Discrete data
Andrew Hooker, Mats Karlsson, Maria Kjellsson, Elodie Plan,
Sebastian Ueckert
For many diseases, the primary outcome is of discrete nature: stage category, symptom severity, number of events, or occurrence of events. In pharmacometrics we distinguish (non-)ordered categorical data, count data, and (repeated) time-to-event data. Models handling this type of data are based on probabilities and, even if they have been around for ~20 years in pharmacometrics, are still not widely used and subject to important innovations. In this project, we aim to study and develop new methodologies for discrete data, in order to better describe disease progression, characterize exposure-response with a higher power, as well as simulate clinical trials in a more realistic manner.
Our recent focus has been on score-based clinical outcomes, for which we introduced the item response theory approach as well as bounded integer models. While the former allows to describe disease assessments with unique details, the latter is a more parsimonious modeling approach with excellent statistical properties. In our work, we continue to investigate the statistical properties of these complementing techniques and develop tools and techniques to simplify their application. Another current area of research is the application of hidden Markov models in NONMEM, which we use, for example, for the detection of anti-drug antibodies.
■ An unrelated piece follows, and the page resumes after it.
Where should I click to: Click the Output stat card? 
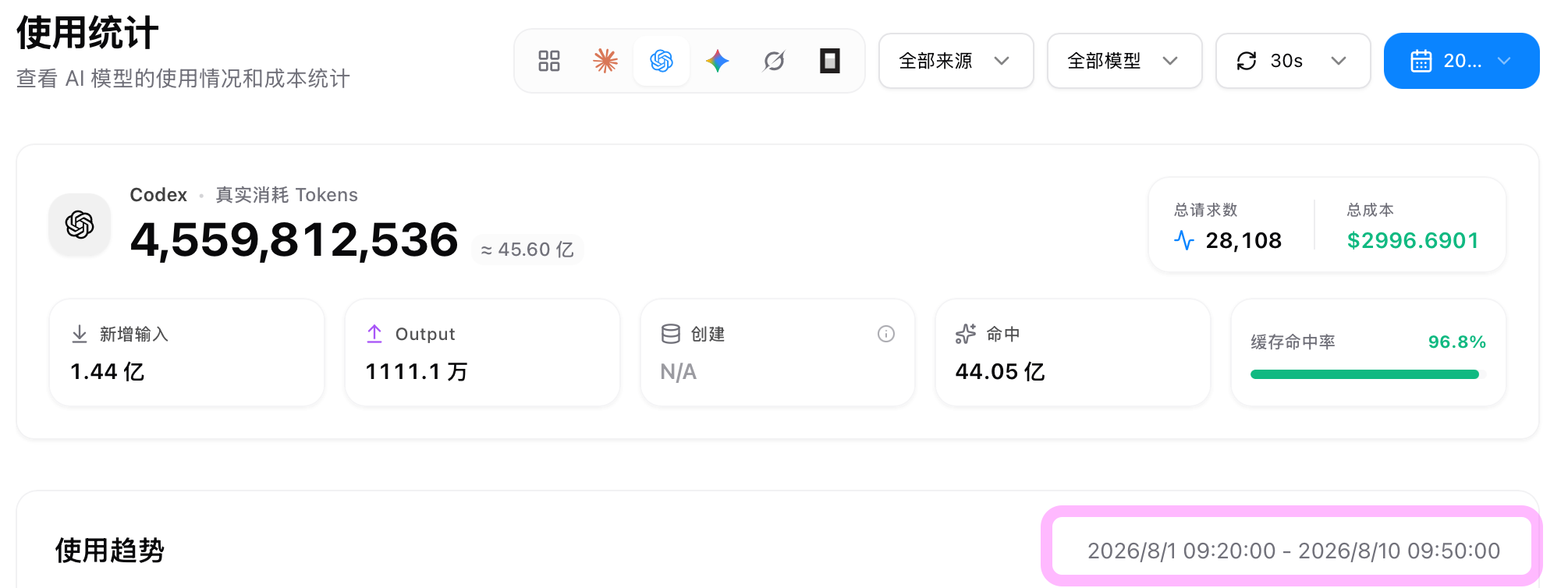tap(482, 352)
In the past, we have analyzed sleep stages in patients with insomnia using Markov models and modeled pain scores rated on a Likert scale by neuropathic patients by including features for under-dispersion and serial correlation to count models. We also used daily numbers of seizures in the investigation of over-dispersion or Markov patterns in count data, and introduced repeated time-to-categorical event model to simultaneous characterize the drug effect on severity and time to acid reflux events.
Methodology-wise, we have compared parametric time-to-event models to semi-parametric Cox proportional hazard models, developed an approach to simulate large scale unbiased repeated time-to-event data, and studied methods such as dynamic inter-occasion variability or stochastic differential equations to handle within-subject variability in count models.
We also explored the performance of estimation methods available for discrete models and studied how the Laplace approximation behaves in situations with non-even distributions of ordered categories as well as for different Poisson-type models. In another study, we compared the accuracy of parameter estimation with SAEM and importance sampling to the one of Laplace in repeated time-to-event models where the frequency of individuals with events was low. We have also conducted a study investigating all methods available in NONMEM 7 for all types of discrete models.